• [TASK STATEMENT]: Copy the lines below, please, starting with the one that contains "1452x751 pixels." and ending with the last. Pictures stay out.
------
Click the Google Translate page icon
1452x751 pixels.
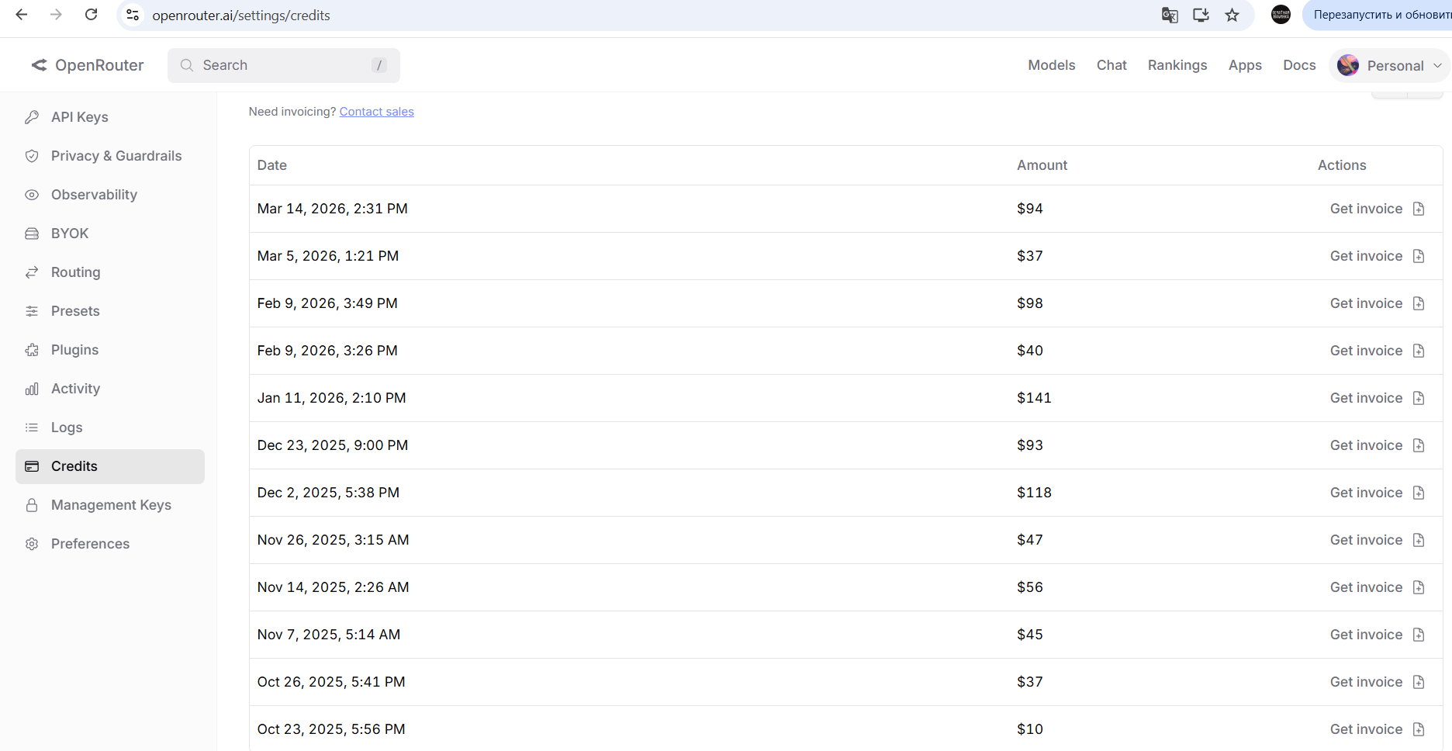click(1170, 15)
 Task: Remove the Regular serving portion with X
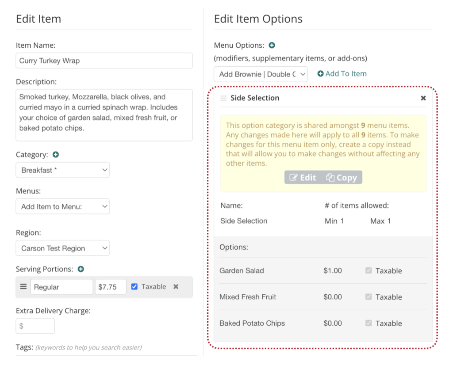(x=176, y=287)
------
• [ANSWER TO THE PROBLEM]:
1452x751 pixels.
click(1170, 15)
 Task: Remove the Regular serving portion with X
(x=176, y=287)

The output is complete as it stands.